Venereal disease
Before antibiotics were invented, infections of syphilis and gonorrhea
were common, but effective treatments were rare. The medications that
actually had an effect on the disease were also toxic to the patient,
heavy metal compounds being the best of them. Patent medicines were
widely available in the USA in the 19th century - whether they worked or
not.
Some venereal diseases can be passed from an infected mother to her baby: either during pregnancy, birth, or through breastfeeding. This fact has changed the utility of breastfeeding in some areas, like sub-Saharan Africa, where the rate of HIV (which is transmitted in breast milk) is very high. It also had an influence on the social mores of Europe, where, after syphilis became epidemic in the 15th century, women warned their daughters about the dangers of marrying the wrong man, lest the children bring tragedy.
Sexually transmitted diseases (STD) include both the venereal diseases and other infections. These other kinds of infections can be spread in many ways, but are so likely to be transmitted by sexual contact with an infected person that they are included in the category.
Public health and infectious disease experts relate the incidence of venereal diseases to several factors. The first is the rate of spread, in venereal diseases that is related both to the number of infected people, how often susceptible people have sex with those who are infected, and how frequently each infected person has sex with new contacts. The second is how long the infected people remain both infected and sexually active, the longer that duration, the greater the spread. The third is how efficiently the disease is spread with each exposure to a susceptible person. Although male condoms can markedly decrease the efficiency of spread of these diseases, they do not prevent spread altogether. Some of the diseases, like chancroid or herpes, that cause open "wounds" on the genitals, increase the chances of catching other venereal diseases from an infected partner, notably HIV. HIV, by decreasing immune response, lowers the resistance to the HIV infected person to most infections, and notably to certain of the venereal diseases, like syphilis. For example, co-infection with HIV increases syphilis' severity, and, in particular, increases the likelihood that syphilis will affect the brain and central nervous system
Venereal disease of bacterial origin
Syphilis
Gonorrhea
Gonorrhea in historical perspective
"The history of sexually transmitted diseases is thought to date back to earliest times, and many ancient texts describe conditions that may be those of syphilis and gonorrhea, which at one time were thought to be the same disease."[2] Ulcers on the genitals that appeared on men and women after sexual intercourse are described in Egyptian papyri. "A 12th century commentator, Rabbi Shlomo Yitzhati, wrote that the Hebrew word "Zav" ("issue") described a discharge the colour of "rice water". Celsus (25 BC--50 AD) described profusio seminis as the shedding of semen which occurs without sexual desire or erotic dreams, and in such a way that in time, the patient is consumed by wasting. [4] Galen (130-200 AD) originated the word gonorrhoea (Greek gonos, semen, and rhoia, to flow). He defined it as "an unwanted secretion of semen without erection.""[3]After the epidemic of syphilis began in the 15th and 16th centuries, some physicians thought that it was the same illness as gonorrhea, but by the 18th century, it was accepted that there was a distinction in the two diseases. Certainly, we know that some patients are infected with both, and that must have added to the confusion over diagnosis.

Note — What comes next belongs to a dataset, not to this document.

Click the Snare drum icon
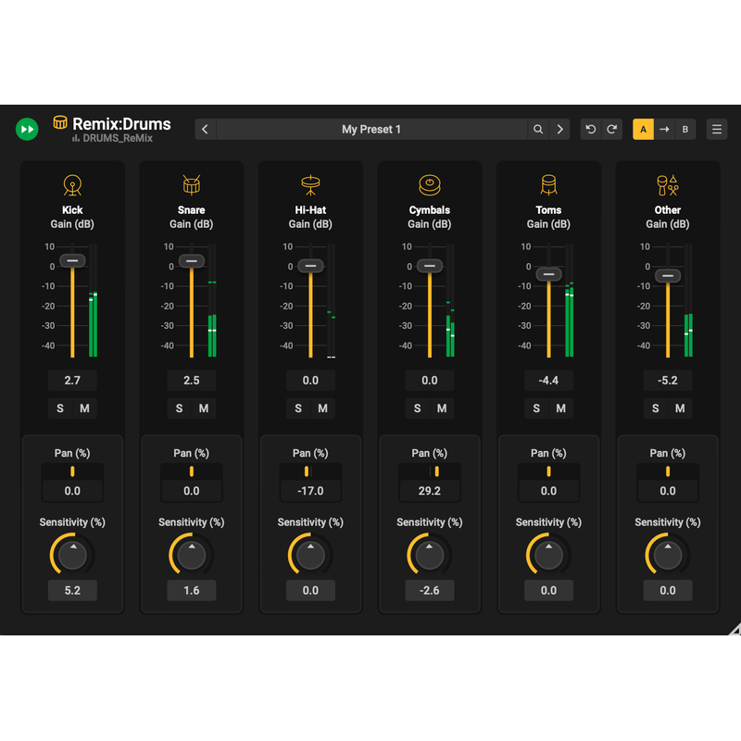Image resolution: width=741 pixels, height=741 pixels. [192, 185]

The organism that causes Gonorrhea is also a bacteria, but unlike the spirochete that causes syphilis, this is a bacteria that is of a much more common shape and kind in terms of human infection, and that has remained much more sensitive to complete eradication by antibiotics throughout all stages of infection. None the less, although gonorrhea is generally a much more limited disease than syphilis, it can cause lesions in multiple organs and, in women, is associated with pelvic inflammatory disease.
The infecting organism is the diplococcus bacteria Neisseria gonorrhoeae, which is negative on Gram stain."The introduction of treatment for gonorrhea also resulted in a decline in incidence during the 1950s, but, unlike syphilis, periodic oscillations did not ensue".
Rates
of gonorrhea reported to the United States CDC1970–1997. A peak of
approximately 500 reported cases per 100,000 population in 1975 fell to
below 125 cases per 100,000 population in 1996. The presumed cause of
this decline is greater use of condoms and caution about venereal
disease in the wake of the AIDS crisi. (From Division of STD Prevention.
Sexually Transmitted Disease Surveillance, 1997. U.S. Department of
Health and Human Services. Atlanta: Centers for Disease Control and
Prevention, September 1998;)
Disseminated gonorrhea
Congenital gonorrhea
Gonorrhea infections have a very different impact on babies in the developed world than on those infants born to mothers in parts of the world where medical attention and antibiotic treatment are not generally available. In the developing world, permanent disability and death are not uncommon when a neonate contracts gonorrhea at birth.[5]